Depth-first dispatch
Dispatch is a depth-first walk. Router::propagateEvent
first tries its own observer's handlers. If every handler returns the UnhandledSentinel
(or no handler is registered), it recurses into each child router in registration order. The first router whose tree claims the event short-circuits the walk.
The walk gives parents a chance to filter, transform, or short-circuit before children see the event — useful for cross-cutting concerns like auth gates or per-tenant scoping. The Router::propagateEvent
method also owns the wrap-once invariant: the observer's outer middleware chain composes around the recursive walk exactly once, not once per child, so a deep router tree doesn't re-apply the same middleware at every level.
TelegramEventObserver is where the per-update-type contract lives: handlers, global filters, outer/inner middleware managers. resolveMiddlewares()
walks the parent chain to compose the full inner-middleware stack — root router's middleware ends up outermost, leaf router's innermost, matching aiogram's chain_head
walk. The composition is rebuilt per dispatch; there is no cached chain, so attaching a middleware mid-flight on a sub-router takes effect on the very next event without ceremony.
Lifecycle hooks
Lifecycle hooks live on the router via startup
and shutdown
— typed as EventObserver instances. Handlers registered there fire in registration order when the dispatcher boots or drains. Each hook receives the merged workflow_data
plus the router itself, so a startup handler can read the router-tree shape it was attached to.
Trade-offs
Routers are not lazy. Every router constructs all 26 observers (25 update types + errors
) at instantiation, even if you only register a message
handler. The cost is a few dozen object allocations per router, paid once at boot — negligible against the dispatch hot path but worth knowing if you build many short-lived routers (e.g. one router per request in some unusual testing pattern). For production shapes, where you boot a handful of routers once at startup, the overhead is invisible.

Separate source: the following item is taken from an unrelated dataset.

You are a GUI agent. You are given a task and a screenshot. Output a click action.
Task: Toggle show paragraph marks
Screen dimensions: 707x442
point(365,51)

The depth-first walk runs in registration order. Re-ordering child routers changes which one claims an event when multiple could. There is no priority field; the first matching handler in the first matching router wins. If you find yourself wanting priority, you probably want to merge those routers into one with explicit filters. Aiogram has the same limitation and the same workaround — the upstream community discussed adding priority and decided against it because it makes the dispatch behaviour harder to reason about.
Router
is not final
. Dispatcher
extends it to add polling entry points, and tests subclass it to add instrumentation. User code generally should not — composition via includeRouter
is the expected extension point. We do not enforce final-ness because the test base subclass is the canonical seam; users who reach for inheritance instead of composition are choosing the harder path deliberately.
The 25-observer-per-router shape is the binding constraint on the framework's surface area. A bot that uses one update type still pays for 24 unused observers per router — but the alternative (lazy observer construction) would complicate resolveMiddlewares()
and propagateEvent()
for no real performance benefit. Object allocation is cheap; correctness trumps micro-optimisation.